NPHIES’ current linkage rate is 65% among entities, and its main goal, besides interoperability, is to enhance the efficiency and quality of healthcare services with reduced cost and time. According to Alshaqi, the platform aims to use innovative technology to strengthen digital insurance transformation (SPA 2022). In 2021, the Saudi Arabian health insurance industry had USD 6.5 billion worth. By 2027, the market is anticipated to have grown by a compound annual growth rate (CAGR) of 6.4%, reaching USD 9.4 billion (SAMA 2021). According to Alonazi, there are more than 196 reported fraud cases with approximately 15% claim rejection rates. However, dental and obstetrics–gynecology services have the most reported fraud cases (Alonazi 2020). Saudi Arabia is prepared to utilize machine learning to spot and foretell fraud in health claims. Healthcare insurance fraud detection methods encompass using paper or electronic claims documents to compare and divide data into certain levels to segregate classes.
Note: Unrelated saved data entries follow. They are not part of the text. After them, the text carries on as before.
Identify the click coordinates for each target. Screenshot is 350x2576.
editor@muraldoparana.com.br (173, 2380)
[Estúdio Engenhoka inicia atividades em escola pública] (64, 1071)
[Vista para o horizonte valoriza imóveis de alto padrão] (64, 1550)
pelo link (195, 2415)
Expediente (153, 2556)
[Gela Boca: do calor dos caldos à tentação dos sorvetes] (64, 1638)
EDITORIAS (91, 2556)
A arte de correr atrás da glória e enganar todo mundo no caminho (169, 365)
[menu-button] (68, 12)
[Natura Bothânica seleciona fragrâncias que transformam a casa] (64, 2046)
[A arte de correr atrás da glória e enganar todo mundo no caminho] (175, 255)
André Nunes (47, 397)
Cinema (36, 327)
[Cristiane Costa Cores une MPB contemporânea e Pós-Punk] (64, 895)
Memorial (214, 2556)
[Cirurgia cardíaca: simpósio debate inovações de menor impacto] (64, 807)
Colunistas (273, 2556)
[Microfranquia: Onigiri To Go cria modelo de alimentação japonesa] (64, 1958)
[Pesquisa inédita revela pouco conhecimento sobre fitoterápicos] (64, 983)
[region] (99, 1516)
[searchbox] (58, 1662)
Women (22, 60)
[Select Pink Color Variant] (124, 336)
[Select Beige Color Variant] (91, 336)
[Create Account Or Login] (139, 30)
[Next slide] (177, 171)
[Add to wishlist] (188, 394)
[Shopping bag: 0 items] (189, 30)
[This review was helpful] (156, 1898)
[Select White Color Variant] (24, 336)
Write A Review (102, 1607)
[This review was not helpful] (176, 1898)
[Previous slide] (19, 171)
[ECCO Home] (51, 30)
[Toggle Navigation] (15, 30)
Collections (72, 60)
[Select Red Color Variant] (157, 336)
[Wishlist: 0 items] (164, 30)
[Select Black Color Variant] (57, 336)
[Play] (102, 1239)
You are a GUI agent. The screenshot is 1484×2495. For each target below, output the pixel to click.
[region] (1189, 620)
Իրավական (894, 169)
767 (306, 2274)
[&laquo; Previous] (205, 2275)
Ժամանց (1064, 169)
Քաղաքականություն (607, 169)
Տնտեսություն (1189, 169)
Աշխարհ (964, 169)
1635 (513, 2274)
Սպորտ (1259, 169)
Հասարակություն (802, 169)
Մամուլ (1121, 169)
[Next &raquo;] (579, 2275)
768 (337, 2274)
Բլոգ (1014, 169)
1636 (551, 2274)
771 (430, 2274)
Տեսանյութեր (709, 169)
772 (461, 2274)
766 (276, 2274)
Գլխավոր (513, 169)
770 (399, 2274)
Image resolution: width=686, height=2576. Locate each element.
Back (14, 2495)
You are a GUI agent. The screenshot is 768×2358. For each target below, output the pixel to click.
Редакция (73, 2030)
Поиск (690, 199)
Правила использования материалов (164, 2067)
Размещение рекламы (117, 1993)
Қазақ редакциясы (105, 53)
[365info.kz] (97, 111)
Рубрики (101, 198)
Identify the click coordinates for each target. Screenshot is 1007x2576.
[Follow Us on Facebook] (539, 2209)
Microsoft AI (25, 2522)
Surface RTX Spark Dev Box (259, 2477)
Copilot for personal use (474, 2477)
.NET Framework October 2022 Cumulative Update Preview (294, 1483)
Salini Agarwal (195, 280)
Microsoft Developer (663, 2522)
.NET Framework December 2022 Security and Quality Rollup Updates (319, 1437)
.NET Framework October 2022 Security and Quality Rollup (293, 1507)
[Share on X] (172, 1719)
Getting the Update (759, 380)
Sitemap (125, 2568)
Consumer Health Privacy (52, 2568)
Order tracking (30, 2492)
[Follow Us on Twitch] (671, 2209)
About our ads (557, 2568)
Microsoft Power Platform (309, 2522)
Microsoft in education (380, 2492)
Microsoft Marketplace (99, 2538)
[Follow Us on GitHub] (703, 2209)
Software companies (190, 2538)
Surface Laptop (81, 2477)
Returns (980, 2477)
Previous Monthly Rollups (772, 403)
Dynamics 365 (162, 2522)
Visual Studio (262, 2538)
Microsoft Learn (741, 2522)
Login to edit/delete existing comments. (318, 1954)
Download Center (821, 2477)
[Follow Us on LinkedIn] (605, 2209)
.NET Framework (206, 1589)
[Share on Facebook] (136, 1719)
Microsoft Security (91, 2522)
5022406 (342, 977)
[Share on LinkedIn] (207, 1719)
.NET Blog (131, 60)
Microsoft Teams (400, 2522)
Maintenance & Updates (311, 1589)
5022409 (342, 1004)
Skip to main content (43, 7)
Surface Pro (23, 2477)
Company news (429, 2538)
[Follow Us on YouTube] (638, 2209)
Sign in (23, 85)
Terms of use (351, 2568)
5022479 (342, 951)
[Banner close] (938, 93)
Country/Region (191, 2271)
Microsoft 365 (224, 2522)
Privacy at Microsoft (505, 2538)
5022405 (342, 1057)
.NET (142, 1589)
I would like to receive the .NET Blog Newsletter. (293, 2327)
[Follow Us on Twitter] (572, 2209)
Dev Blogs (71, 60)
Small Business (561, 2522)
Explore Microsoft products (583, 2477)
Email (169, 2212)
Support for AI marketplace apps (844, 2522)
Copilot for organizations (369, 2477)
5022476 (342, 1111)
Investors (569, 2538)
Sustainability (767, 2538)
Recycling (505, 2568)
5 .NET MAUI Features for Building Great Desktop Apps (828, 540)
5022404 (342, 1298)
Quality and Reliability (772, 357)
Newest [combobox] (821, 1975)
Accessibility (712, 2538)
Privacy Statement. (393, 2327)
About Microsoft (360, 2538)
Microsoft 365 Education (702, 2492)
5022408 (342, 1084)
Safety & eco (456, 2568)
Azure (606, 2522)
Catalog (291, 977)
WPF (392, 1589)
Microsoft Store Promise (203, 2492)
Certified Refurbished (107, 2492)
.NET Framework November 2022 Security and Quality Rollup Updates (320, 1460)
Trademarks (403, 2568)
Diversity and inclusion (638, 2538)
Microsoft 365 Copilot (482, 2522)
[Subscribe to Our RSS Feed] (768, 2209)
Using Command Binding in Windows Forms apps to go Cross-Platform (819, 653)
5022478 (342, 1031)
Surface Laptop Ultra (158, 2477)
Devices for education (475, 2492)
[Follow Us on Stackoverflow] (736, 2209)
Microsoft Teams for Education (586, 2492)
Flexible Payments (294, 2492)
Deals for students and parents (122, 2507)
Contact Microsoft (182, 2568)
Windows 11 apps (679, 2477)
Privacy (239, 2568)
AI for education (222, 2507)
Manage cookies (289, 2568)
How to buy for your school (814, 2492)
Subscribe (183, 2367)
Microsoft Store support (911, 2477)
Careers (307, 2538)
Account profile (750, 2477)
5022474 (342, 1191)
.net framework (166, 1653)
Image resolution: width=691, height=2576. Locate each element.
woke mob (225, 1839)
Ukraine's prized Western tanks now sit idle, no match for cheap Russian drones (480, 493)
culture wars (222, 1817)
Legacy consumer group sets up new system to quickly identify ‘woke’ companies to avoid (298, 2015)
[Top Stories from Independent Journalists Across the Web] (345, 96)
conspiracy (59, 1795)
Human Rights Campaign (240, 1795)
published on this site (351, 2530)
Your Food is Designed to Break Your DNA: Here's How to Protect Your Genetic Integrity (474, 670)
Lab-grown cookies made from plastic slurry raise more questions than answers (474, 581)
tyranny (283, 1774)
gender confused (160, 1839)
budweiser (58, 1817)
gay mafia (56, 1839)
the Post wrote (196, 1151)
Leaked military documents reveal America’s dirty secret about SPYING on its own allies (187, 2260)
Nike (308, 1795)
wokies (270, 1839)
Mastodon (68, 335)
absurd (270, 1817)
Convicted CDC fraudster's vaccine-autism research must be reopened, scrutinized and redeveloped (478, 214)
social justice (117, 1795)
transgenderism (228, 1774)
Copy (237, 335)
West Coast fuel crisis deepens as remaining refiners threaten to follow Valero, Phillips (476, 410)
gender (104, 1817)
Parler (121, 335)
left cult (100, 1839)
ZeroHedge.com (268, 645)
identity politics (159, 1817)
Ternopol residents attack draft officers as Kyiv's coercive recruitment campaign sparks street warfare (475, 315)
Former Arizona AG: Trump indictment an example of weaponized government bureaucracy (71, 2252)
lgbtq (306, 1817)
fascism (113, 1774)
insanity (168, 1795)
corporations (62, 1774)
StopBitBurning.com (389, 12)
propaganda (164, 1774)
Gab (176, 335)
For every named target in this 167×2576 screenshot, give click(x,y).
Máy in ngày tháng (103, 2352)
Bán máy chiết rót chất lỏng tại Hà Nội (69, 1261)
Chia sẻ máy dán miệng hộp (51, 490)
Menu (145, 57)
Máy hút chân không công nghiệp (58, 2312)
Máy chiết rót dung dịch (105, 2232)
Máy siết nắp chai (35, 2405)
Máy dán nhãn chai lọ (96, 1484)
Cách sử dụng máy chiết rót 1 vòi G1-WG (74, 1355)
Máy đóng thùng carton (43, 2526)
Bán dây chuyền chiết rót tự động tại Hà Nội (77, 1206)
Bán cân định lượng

According to scholars, there are various fraud detection methods; for instance, one depends on decoding the data into five stages. The first three stages only investigate claims, providers, and services, while the fourth stage estimates the risk size. The last step includes a decision-making mechanism to declare or not to report the existence of fraud (Thaifur et al. 2021). Therefore, manual fraud detection is inefficient time-consuming, and exhausting work. Alternatively, harnessing information technology advancements such as data mining and machine learning techniques poses an intuitive automatic way in which models can detect and predict fraud. Specifically, data mining techniques are categorized as supervised, semi-supervised, and unsupervised learning. For example, Medicare and Medicaid Services (CMS) centers used unsupervised rule-based data mining to detect anomalies within healthcare claims. CMS data were also used to determine fraud risk by applying supervised machine learning analytics such as decision tree models (Waghade and Karandikar 2018).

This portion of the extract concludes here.